Most teams treat categorization as an afterthought: hardcoded regex patterns, one-size-fits-all rules, no ability to adapt.
Our Approach: Categorization as First-Class Citizen
We've built Smriti — a unified memory layer for AI teams that makes categorization fast, accurate, and evolving.
✅ What We Just Shipped (MVP)
3-Tier Rule System — flexible, not rigid
- Tier 1 (Base): Language-specific rules (TypeScript, Python, Rust, Go)
- Tier 2 (Custom): Project-specific tweaks (git-tracked, team-shared)
- Tier 3 (Runtime): CLI overrides for experimentation
Language Detection — automatic, no config needed
- Detects your tech stack from filesystem markers
- Identifies frameworks (Next.js, FastAPI, Axum, etc.)

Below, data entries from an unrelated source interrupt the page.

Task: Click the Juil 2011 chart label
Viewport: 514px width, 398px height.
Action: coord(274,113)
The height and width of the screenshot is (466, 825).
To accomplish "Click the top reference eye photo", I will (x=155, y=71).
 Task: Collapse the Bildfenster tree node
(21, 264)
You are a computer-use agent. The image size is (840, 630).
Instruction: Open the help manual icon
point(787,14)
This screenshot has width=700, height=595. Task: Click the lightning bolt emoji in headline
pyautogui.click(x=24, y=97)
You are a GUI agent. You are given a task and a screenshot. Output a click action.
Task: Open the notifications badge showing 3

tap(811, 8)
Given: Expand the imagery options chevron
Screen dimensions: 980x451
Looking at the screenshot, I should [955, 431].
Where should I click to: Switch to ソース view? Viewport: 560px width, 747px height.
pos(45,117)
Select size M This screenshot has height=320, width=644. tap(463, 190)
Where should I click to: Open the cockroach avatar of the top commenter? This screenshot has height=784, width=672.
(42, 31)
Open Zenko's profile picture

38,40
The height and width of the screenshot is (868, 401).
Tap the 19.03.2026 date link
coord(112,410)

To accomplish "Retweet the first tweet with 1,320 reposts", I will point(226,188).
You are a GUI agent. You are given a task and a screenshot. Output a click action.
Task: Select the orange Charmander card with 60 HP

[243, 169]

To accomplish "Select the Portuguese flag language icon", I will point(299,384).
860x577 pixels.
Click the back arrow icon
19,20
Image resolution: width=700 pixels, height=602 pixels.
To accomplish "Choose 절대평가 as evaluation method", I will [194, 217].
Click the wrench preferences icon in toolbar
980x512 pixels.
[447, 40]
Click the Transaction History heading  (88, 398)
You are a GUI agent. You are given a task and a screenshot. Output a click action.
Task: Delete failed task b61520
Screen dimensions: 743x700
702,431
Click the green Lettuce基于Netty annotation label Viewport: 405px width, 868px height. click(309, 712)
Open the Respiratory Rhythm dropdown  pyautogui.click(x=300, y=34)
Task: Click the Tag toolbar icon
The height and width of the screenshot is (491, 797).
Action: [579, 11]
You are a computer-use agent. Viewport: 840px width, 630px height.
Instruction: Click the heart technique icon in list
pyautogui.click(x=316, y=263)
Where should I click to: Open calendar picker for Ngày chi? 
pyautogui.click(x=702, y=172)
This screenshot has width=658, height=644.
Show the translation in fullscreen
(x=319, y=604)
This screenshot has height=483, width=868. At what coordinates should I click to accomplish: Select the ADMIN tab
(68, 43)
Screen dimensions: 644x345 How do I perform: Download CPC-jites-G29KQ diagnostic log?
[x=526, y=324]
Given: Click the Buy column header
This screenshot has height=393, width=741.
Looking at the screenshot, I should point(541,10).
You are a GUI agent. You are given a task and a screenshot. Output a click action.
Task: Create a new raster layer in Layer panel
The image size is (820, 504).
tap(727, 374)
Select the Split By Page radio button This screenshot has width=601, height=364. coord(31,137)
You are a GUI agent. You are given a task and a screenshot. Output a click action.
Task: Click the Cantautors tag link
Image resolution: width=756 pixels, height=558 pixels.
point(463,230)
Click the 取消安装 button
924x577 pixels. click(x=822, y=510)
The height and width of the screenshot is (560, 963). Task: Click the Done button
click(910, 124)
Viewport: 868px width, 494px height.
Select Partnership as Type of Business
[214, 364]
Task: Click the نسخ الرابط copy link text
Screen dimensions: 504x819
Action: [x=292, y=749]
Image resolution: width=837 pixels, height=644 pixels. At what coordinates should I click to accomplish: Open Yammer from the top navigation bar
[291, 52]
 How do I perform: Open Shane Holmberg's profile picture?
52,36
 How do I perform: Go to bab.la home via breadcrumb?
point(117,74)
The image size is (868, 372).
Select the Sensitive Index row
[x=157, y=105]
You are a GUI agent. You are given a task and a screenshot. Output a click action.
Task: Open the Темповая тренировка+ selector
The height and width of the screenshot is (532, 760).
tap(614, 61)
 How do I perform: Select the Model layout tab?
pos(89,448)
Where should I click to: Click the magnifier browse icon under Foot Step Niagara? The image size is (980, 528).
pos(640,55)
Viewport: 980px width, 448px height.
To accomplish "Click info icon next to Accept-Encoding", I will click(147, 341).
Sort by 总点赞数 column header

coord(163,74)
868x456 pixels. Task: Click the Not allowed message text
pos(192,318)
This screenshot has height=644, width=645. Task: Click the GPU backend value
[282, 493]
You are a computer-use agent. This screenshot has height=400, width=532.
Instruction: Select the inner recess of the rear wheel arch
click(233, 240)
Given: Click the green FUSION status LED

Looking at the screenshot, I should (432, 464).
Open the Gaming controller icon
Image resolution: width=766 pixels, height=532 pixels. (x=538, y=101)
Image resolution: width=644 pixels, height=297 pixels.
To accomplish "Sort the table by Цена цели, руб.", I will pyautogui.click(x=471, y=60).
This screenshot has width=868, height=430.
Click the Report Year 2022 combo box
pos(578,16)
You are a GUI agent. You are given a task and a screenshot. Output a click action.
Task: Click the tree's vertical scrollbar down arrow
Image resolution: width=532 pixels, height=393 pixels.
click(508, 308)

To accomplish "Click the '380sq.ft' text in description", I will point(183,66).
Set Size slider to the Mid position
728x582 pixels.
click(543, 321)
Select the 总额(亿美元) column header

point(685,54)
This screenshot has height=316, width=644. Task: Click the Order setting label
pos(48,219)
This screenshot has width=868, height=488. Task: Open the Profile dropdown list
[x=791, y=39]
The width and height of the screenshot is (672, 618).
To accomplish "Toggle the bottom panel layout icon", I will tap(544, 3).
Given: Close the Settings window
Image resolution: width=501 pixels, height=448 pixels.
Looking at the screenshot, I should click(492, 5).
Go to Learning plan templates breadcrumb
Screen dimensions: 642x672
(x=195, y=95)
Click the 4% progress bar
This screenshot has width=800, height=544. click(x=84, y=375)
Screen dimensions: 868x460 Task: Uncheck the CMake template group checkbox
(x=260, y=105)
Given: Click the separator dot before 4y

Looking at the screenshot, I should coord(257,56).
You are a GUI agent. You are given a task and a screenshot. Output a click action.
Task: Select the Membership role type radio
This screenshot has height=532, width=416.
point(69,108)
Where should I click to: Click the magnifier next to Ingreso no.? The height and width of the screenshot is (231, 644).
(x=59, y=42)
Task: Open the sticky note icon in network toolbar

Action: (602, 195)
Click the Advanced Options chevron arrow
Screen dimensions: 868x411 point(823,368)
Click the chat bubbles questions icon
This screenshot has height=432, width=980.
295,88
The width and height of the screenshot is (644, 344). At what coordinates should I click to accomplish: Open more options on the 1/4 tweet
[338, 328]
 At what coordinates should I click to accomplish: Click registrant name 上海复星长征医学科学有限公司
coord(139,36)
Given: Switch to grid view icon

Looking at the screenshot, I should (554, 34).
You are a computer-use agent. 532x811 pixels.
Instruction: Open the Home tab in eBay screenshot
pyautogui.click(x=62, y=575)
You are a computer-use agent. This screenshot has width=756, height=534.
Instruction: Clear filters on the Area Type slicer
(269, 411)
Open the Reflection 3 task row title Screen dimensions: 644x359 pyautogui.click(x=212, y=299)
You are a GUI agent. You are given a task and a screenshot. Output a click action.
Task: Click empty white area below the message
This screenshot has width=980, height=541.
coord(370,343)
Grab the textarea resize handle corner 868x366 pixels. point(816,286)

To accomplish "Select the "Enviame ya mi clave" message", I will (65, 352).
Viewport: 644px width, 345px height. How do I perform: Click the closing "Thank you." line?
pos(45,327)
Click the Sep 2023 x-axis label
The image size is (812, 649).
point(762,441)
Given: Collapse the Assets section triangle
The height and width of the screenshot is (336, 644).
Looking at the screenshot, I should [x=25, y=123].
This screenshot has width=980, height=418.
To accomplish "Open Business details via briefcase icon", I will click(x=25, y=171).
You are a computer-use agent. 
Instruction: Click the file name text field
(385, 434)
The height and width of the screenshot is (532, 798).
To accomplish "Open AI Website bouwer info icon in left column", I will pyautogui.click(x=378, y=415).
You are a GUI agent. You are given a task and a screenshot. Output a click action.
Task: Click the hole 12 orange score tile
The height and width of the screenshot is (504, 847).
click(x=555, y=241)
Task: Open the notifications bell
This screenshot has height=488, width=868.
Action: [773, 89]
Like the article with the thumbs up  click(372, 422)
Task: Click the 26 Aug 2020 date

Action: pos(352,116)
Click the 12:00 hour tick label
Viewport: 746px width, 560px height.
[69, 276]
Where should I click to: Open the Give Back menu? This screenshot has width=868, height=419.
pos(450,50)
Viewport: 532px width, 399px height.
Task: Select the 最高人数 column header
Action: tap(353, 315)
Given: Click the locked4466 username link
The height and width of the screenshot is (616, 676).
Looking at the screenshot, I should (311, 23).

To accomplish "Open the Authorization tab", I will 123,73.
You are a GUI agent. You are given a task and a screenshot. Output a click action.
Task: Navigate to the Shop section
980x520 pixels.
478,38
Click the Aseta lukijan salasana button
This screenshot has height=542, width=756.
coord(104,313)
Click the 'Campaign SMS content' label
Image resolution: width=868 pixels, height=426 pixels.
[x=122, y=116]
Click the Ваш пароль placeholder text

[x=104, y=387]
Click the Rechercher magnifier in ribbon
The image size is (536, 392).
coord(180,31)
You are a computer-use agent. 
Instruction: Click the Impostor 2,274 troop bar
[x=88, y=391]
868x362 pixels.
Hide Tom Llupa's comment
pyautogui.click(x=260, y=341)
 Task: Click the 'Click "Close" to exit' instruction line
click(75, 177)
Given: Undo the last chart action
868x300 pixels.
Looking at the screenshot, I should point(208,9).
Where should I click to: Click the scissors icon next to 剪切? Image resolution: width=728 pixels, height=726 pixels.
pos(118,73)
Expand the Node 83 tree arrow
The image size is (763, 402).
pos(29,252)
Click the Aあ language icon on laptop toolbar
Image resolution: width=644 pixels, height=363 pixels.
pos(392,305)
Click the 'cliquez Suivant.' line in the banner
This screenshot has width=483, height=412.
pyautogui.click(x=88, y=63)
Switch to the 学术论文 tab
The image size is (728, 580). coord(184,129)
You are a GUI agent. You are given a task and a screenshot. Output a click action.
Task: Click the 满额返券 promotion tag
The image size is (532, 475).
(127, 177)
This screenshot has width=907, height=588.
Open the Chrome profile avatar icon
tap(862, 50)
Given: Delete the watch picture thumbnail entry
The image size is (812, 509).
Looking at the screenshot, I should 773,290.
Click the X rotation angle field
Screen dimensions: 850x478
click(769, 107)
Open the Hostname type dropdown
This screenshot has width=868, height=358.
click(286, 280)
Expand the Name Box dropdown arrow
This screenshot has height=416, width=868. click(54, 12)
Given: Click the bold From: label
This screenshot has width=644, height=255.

- Confidence scoring to know when we're guessing
Performance
- <50ms to categorize a message
- Rules cached in memory (not re-parsing YAML every time)
- GitHub rule cache with fallback (works offline)
27 Tests, 100% Pass Rate
- Language detection working on 5 languages
- 3-tier merge logic verified
- Backward compatible — existing projects work unchanged
🚀 What's Coming (Phase 1.5 & 2)
Next 2 weeks:
- Language-specific rule sets (TypeScript, Python, Rust, Go, JavaScript)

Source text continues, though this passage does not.